● **PROBLEM DETAILS**: Please write out all of the data below, line by line, without changing a single character.

● **RECORDS PROVIDED**:
########
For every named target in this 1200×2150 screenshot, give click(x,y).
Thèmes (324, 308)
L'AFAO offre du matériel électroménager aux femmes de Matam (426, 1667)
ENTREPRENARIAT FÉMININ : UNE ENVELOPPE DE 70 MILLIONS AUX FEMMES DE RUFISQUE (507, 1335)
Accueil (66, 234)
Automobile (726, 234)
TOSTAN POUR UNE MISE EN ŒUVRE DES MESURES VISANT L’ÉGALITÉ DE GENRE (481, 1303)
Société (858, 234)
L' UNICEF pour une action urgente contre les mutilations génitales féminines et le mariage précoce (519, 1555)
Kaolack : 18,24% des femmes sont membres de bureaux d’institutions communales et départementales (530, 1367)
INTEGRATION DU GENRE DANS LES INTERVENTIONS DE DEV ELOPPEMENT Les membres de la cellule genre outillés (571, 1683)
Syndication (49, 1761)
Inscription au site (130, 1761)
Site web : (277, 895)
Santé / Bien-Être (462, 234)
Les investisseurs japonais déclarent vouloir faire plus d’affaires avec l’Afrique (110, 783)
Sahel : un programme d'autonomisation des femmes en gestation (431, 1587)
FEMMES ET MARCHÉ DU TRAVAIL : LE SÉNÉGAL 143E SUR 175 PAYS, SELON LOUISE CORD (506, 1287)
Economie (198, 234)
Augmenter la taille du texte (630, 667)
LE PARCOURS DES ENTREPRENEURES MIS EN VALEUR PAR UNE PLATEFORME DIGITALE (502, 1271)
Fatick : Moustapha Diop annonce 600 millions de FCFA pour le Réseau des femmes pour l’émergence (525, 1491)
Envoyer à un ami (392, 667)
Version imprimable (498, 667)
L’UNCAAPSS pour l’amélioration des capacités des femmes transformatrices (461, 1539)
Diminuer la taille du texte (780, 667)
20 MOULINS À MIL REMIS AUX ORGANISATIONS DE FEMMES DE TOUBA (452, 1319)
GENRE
########
● **IN RESPONSE**:
For every named target in this 1200×2150 screenshot, give click(x,y).
Thèmes (324, 308)
L'AFAO offre du matériel électroménager aux femmes de Matam (426, 1667)
ENTREPRENARIAT FÉMININ : UNE ENVELOPPE DE 70 MILLIONS AUX FEMMES DE RUFISQUE (507, 1335)
Accueil (66, 234)
Automobile (726, 234)
TOSTAN POUR UNE MISE EN ŒUVRE DES MESURES VISANT L’ÉGALITÉ DE GENRE (481, 1303)
Société (858, 234)
L' UNICEF pour une action urgente contre les mutilations génitales féminines et le mariage précoce (519, 1555)
Kaolack : 18,24% des femmes sont membres de bureaux d’institutions communales et départementales (530, 1367)
INTEGRATION DU GENRE DANS LES INTERVENTIONS DE DEV ELOPPEMENT Les membres de la cellule genre outillés (571, 1683)
Syndication (49, 1761)
Inscription au site (130, 1761)
Site web : (277, 895)
Santé / Bien-Être (462, 234)
Les investisseurs japonais déclarent vouloir faire plus d’affaires avec l’Afrique (110, 783)
Sahel : un programme d'autonomisation des femmes en gestation (431, 1587)
FEMMES ET MARCHÉ DU TRAVAIL : LE SÉNÉGAL 143E SUR 175 PAYS, SELON LOUISE CORD (506, 1287)
Economie (198, 234)
Augmenter la taille du texte (630, 667)
LE PARCOURS DES ENTREPRENEURES MIS EN VALEUR PAR UNE PLATEFORME DIGITALE (502, 1271)
Fatick : Moustapha Diop annonce 600 millions de FCFA pour le Réseau des femmes pour l’émergence (525, 1491)
Envoyer à un ami (392, 667)
Version imprimable (498, 667)
L’UNCAAPSS pour l’amélioration des capacités des femmes transformatrices (461, 1539)
Diminuer la taille du texte (780, 667)
20 MOULINS À MIL REMIS AUX ORGANISATIONS DE FEMMES DE TOUBA (452, 1319)
GENRE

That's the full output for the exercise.